◆ SOURCE DOCUMENT
________________________

However there's also a kind of passive aggression I know some people learn to use. An old friend of mine would just not say anything to his partner for long periods of time. Effectively ghosting her in the relationship. By the time she came chasing him he felt he had gained the dominant hand. He has a highly strategic, Asbergeresque, Machiavellian kind of mind. It's the "treat 'em mean keep 'em keen" approach to taming one's partner. 

It's not fair treatment in a relationship I reckon. It would probably take a counsellor, or gentle third party, to call it out without making him get defensive. It's a defense mechanism.


----------



## Jlb12

BigDaddyNY said:


> He's done it so many times it seems a bit like an empty threat and you might try calling his bluff. The risk is he really may follow through.
> 
> Throwing around divorce in an argument, repeatedly, obviously means there are significant marital issues. Maybe he doesn't know how to effectively communicate what his thoughts are during an argument and just throws that out there. Not making excuses, it is a very bad thing to do.
> 
> Have you tried talking to him about how it makes you feel to be constantly under that threat? What he is saying, repeatedly, is that he doesn't want to be married to you. I don't know how often that actually happens to you, but every time has to be painful. Its right up there with I don't love you anymore. I know you want to stay together for the sake of your child, but do you really want him exposed to an unhappy marriage that has the constant threat of divorce hanging over it? . Should a kid grow up in that environment? Have you tried or discuss marriage counseling?

________________________

◆ STATED TASK
Please list every question that BigDaddyNY's quoted reply in the forum thread above puts to the person it addresses.

________________________

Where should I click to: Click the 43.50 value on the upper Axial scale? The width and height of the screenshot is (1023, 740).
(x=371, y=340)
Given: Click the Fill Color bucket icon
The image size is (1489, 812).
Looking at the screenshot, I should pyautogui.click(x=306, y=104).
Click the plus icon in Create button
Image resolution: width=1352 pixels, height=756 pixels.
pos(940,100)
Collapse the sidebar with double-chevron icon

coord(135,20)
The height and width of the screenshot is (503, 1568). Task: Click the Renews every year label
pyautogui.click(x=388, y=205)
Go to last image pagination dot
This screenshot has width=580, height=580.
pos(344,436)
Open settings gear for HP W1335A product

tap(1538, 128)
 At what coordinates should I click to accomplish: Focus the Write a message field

________________________

◆ FULL ANSWER
1. Has the person tried talking to him about how it feels to be constantly under the threat of divorce?
2. Does the person really want the child exposed to an unhappy marriage with the constant threat of divorce hanging over it?
3. Should a kid grow up in that environment?
4. Has the person tried or discussed marriage counseling?